## Trabajo requerido
1 - Responda las siguientes preguntas sobre el texto acerca de la Declaración Universal y la crisis de valores:
(a) ¿Qué artículo de la Declaración se cita junto a la frase "nacen libres e iguales en dignidad y derechos"?
(b) ¿En qué discurso del Papa Francisco aparece la cita sobre la visión reduccionista de la persona humana, y en qué fecha se pronunció?
(c) ¿Cómo se llama el enfoque que, según el texto, utilizan los organismos internacionales para anclar los derechos fundamentales a las situaciones contingentes?
2 - Continúe el texto sobre la Declaración Universal y la crisis de valores a partir de su última oración.

## Bloque de texto
>>>>>

La Declaración se quiso para conjugar los valores de la humanidad con las formulaciones de los derechos, para poder alumbrar así esa oscuridad hecha de  políticas y leyes que cosechan víctimas o condenan a inocentes, y también para evitar la violencia en sus diversas formas o para eliminar las desigualdades. Ese acto es una manera de afirmar universalmente una idea renovada de justicia que se realiza en la relación entre las personas que "nacen libres e iguales en dignidad y derechos" (Declaración, art. 1) y utiliza el método democrático (cf. Declaración art. 28) entendido no solo como teoría política, sino como un conjunto de reglas, instituciones y estructuras capaces de expresar y transmitir valores. Es lo que la Santa Sede tiene presente cuando, al hablar de derechos humanos en los diversos contextos de la comunidad internacional, solicita que se trabaje para garantizar un futuro digno del hombre, exaltando la primacía de la vida, la libertad en sus diversas articulaciones, la liberación de la pobreza y el crecimiento integral, la  pertenencia a la misma familia humana.

3. Hablando de hoy, después de setenta años, hay un dato que no podemos ignorar: los diplomáticos y los que no lo son están  llamados a preguntarse si todo esto sigue siendo válido. Una lectura realista de nuestro mundo cotidiano, pequeño o grande, nos obliga a referirnos a la profunda crisis de valores que afecta, en primer lugar,  a la persona humana y, por lo tanto, toca el fundamento  de los contenidos de la Declaración Universal. No podemos ignorar esta crisis fundamental porque, como  indica el Papa Francisco, “una visión reduccionista de la persona humana abre el camino a la propagación de la injusticia, de la desigualdad social y de la corrupción." (Discurso al Cuerpo Diplomático, 8 de enero de 2018).

En este momento histórico, el automatismo  valores-derechos parece ignorado o incluso ya no se considera válido, como lo demuestra el llamado enfoque transversal utilizado en el lenguaje y en los actos de los organismos internacionales para anclar los derechos fundamentales a las situaciones contingentes, pensando así en otorgar autoridad y hacer eficaces formas de acción y de apoyo interno o internacional. Pero esta orientación, que provoca una clara separación de los valores que inspiran los derechos, transforma el sistema de garantía de los derechos que opera a nivel internacional solo en un artificio técnico y deja no solo de considerar la indivisibilidad entre las categorías clásicas de derechos, -civiles y políticos, económicos, sociales y culturales - sino sobre todo el carácter de universalidad e interdependencia que hace de la Declaración Universal y de todos los actos que la han seguido un sistema de reglas superiores, de referencia para normas y  leyes producidas dentro de los Estados.

<<<<<

## Registros mostrados
>>>>>

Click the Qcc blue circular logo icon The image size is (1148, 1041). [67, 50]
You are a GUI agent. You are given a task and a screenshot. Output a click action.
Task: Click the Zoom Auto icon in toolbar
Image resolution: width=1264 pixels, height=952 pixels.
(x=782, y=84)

<<<<<

## Respuestas
1 -
(a) El artículo 1.
(b) En el Discurso al Cuerpo Diplomático, del 8 de enero de 2018.
(c) El enfoque transversal.

2 -
Para la Santa Sede, descuidar el fundamento de los derechos significa privarlos de su contenido esencial y permitir que se dispersen en el mar de proclamaciones o programas adoptados bajo la presión de sensaciones, emociones, ideologías e incluso factores ajenos al contexto internacional. Esto se evidencia en el caso extremo registrado el 30 de octubre pasado cuando, en el marco de los organismos de las Naciones Unidas que operan en el campo de los derechos humanos,  se dejó de considerar la vida humana ante todo como un valor, para reducirla a un simple derecho que puede interpretarse según los momentos, las tendencias  y las ideologías particulares.  A René Cassin, que fue uno de los padres de la Declaración Universal, le gustaba definir los derechos en ella inscritos como un "corolario" del derecho a la vida de cada individuo. Es la demostración de que el derecho a la vida exige un compromiso que pueda proteger a la persona en todas las fases de la vida, incluso frente al debate relativo al principio y al final de la vida, sobre el que pesa el papel de la investigación científica, cada vez más distante, a veces incluso involuntariamente, de la idea de vincularse con la dimensión ético-moral.

Así, en el General Comment No. 36 (2018), el Comité de Derechos Humanos, llamado a interpretar el derecho a la vida previsto en el art. 6 del Pacto Internacional de Derechos Civiles y Políticos, ha incluido el recurso al aborto (General Comment No. 36, § 8) y las prácticas de eutanasia (cf. ibíd., § 9). Una patente  de licitud que si éticamente es un precedente peligroso, de hecho debilita todo el sistema de protección y promoción de los derechos humanos, afirmando la prevalencia de la técnica jurídica sobre  la dimensión de los valores. Vuelve a la mente  el gran interrogante con el que la obra del legislador, también en la dimensión internacional, está llamada a confrontarse: ius quia iustum o ius quia iussum? En este caso, está claro que los derechos humanos pierden su origen en la dignidad humana, para derivarse más simplemente de la ley y de los procedimientos interpretativos.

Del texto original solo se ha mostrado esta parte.